Sebagai teladan bagi umat muslim, Nabi Muhammad SAW memberi contoh dalam upaya membela kelompok yang tertindas. Dalam periode Mekkah, Nabi Muhammad memperjuangkan hak-hak masyarakat yang lemah dan teraniaya, termasuk melindungi hak-hak perempuan, anak yatim, dan budak. Hal ini tercermin dalam ajaran dan tindakan beliau selama masa kenabian di Mekkah, yang terpatri dalam sabdanya: “Sebaik-baik jihad adalah berbicara benar di hadapan penguasa yang zalim” ( Hadis Riwayat Abu Dawud).
Tak mengherankan jika para sufi ikut berjuang dalam upaya melawan penindasan yang terjadi, semata-mata untuk membela kaum yang tertindas dan menegakkan kembali ajaran dan ideologi yang dibawa oleh Nabi Muhammad SAW. Para sufi dalam melawan segala bentuk penindasan berangkat dari kesadaran ideologis yang dibawa oleh baginda nabi. Bahwa kondisi masyarakat yang ideal adalah masyarakat yang gandrung akan keadilan, masyarakat yang jauh dari segala bentuk penindasan.

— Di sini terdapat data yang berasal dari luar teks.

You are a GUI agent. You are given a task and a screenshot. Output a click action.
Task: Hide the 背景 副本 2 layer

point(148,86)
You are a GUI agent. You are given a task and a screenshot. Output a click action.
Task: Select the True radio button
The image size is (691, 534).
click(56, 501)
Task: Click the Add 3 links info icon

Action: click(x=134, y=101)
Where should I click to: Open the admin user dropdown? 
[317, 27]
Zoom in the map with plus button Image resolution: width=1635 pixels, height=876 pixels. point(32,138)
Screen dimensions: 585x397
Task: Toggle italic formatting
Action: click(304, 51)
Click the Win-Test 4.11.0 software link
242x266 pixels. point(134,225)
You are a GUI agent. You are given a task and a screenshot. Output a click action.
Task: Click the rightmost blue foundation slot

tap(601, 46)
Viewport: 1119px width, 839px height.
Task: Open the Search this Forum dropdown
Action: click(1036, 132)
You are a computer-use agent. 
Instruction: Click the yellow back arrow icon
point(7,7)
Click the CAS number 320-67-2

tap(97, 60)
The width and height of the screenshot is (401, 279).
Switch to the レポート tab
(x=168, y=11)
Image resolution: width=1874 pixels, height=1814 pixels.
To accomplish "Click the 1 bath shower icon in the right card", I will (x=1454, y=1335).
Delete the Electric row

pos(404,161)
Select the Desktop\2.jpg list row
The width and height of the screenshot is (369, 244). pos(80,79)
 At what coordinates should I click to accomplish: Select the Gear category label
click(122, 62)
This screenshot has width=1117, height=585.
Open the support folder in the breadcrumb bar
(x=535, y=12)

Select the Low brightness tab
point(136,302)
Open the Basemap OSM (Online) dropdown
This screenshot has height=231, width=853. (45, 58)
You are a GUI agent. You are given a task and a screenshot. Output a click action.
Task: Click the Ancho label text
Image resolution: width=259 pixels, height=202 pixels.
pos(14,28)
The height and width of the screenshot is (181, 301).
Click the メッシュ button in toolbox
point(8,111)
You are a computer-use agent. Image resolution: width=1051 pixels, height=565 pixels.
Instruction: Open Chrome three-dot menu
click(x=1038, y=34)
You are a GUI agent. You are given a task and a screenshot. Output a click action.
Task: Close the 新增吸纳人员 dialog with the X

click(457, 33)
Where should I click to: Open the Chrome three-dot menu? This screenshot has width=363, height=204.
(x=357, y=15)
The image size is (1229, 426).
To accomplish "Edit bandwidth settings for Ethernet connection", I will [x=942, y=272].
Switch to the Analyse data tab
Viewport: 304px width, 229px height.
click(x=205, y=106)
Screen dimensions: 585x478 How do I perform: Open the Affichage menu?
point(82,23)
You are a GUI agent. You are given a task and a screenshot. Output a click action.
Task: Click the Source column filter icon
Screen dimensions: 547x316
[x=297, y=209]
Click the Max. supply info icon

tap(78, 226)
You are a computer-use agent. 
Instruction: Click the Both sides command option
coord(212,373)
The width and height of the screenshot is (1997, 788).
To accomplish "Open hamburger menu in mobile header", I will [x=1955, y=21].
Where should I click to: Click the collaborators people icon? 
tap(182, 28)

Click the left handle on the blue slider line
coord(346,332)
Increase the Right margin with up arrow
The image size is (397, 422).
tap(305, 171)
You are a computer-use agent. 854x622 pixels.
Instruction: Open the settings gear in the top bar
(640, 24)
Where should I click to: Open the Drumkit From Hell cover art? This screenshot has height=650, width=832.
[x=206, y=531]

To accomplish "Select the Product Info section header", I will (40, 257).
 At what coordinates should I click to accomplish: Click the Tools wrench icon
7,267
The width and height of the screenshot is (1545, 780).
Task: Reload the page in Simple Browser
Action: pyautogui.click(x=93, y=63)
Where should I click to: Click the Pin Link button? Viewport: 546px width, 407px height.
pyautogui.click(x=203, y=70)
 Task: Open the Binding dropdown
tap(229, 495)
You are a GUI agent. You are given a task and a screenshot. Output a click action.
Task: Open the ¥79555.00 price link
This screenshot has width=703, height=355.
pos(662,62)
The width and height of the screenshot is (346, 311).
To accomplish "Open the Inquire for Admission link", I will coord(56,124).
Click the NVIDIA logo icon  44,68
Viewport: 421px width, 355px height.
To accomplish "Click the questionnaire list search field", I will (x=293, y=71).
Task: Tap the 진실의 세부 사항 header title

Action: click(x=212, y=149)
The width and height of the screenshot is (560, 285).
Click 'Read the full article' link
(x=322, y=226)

Nur Samad Kamba dalam sebuah penjelasannya tentang upaya kaum sufi melawan penindasan menjelaskan bahwa para sufi melanjutkan perjuangan Nabi Muhammad yang bersifat ideal. Kesadaran ini yang harusnya menjadi penggugah umat Islam hari ini, bahwa tak cukup hanya meyakini Nabi Muhammad sebagai seorang utusan Allah saja, tapi juga harus melanjutkan apa yang diperjuangkan Nabi. Bagi Nur Samad Kamba, kondisi umat Nabi dewasa ini hanya sebatas klaim pengikut Nabi saja, tidak merepresentasikan ajaran dan risalah Nabi yang sesungguhnya.